The preliminary approach to segmenting the population under study was designed to ensure that a sufficiently broad set of incidents and interviewees was included, from which we could capture a comprehensive set of data.

Incident Responders

First, the incident responders (or on-callers) were segmented into two distinct groups: SWEs (software engineers), who typically work with a product team, and SREs (Site Reliability Engineers), who are often responsible for the reliability of many products. These two groups were further segmented according to tenure at Google. We found the following behaviors across the different user cohorts:

SWE vs. SRE mental models and tools

• SWEs are more likely to consult logs earlier in their debugging workflow, where they look for errors that could indicate where a failure occurred.

• SREs rely on a more generic approach to debugging: Because SREs are often on call for multiple services, they apply a general approach to debugging based on known characteristics of their system(s). They look for common failure patterns across service health metrics (e.g., errors and latency for requests) to isolate where the issue is happening, and often dig into logs only if they're still uncertain about the best mitigation strategy.

Experience level of the incident responder

• Newer engineers are more likely to use recently developed tools, while engineers with extensive experience (ten or more years running complex, distributed systems at Google) tend to use more legacy tools. Intuitively, this finding makes sense—people tend to use the tools they are most comfortable with, particularly in emergency situations.

Incident Types

We also examined incidents across the following dimensions, and found some common patterns for each:

• Scale and complexity. The larger the blast radius (i.e., its location(s), the affected systems, the importance of the user journey affected, etc.) of the problem, the more complex the issue.

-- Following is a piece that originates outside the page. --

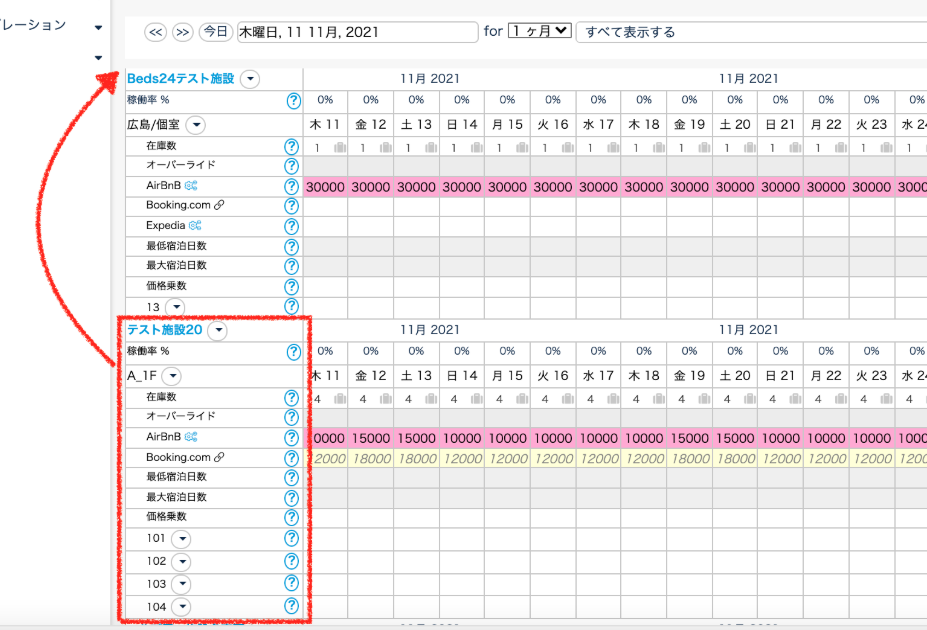Open the 広島/個室 room dropdown arrow
The width and height of the screenshot is (927, 630).
click(x=196, y=125)
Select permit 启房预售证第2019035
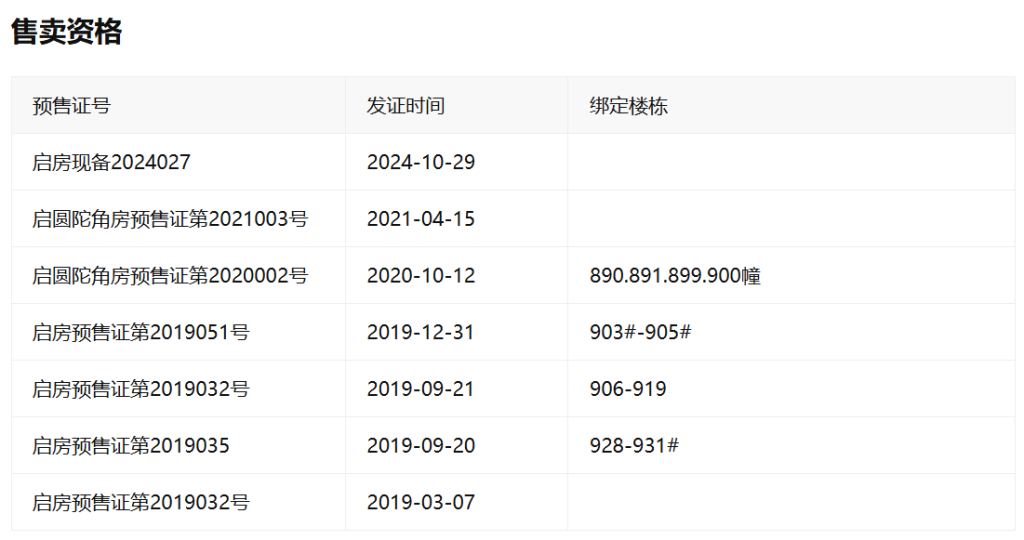 (131, 446)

• Size of the responding team. As more people are involved in an investigation, communication channels among teams grow, and tighter collaboration and handoffs between teams become even more critical.

• Underlying cause. On-callers are likely to respond to symptoms that map to six common underlying issues: capacity problems; code changes; configuration changes; dependency issues (a system/service my system/service depends on is broken); underlying infrastructure issues (network or servers are down); and external traffic issues. Our investigation intentionally did not look at security or data-correctness issues since they were outside the scope of the tools focused on in this work.

• Detection. On-callers learn about issues through human or machine detection that is based on availability or performance problems. Some common mechanisms include alerts on the following: white-box metrics; synthetic traffic; SLO (service-level objective) violations; and user-detected issues.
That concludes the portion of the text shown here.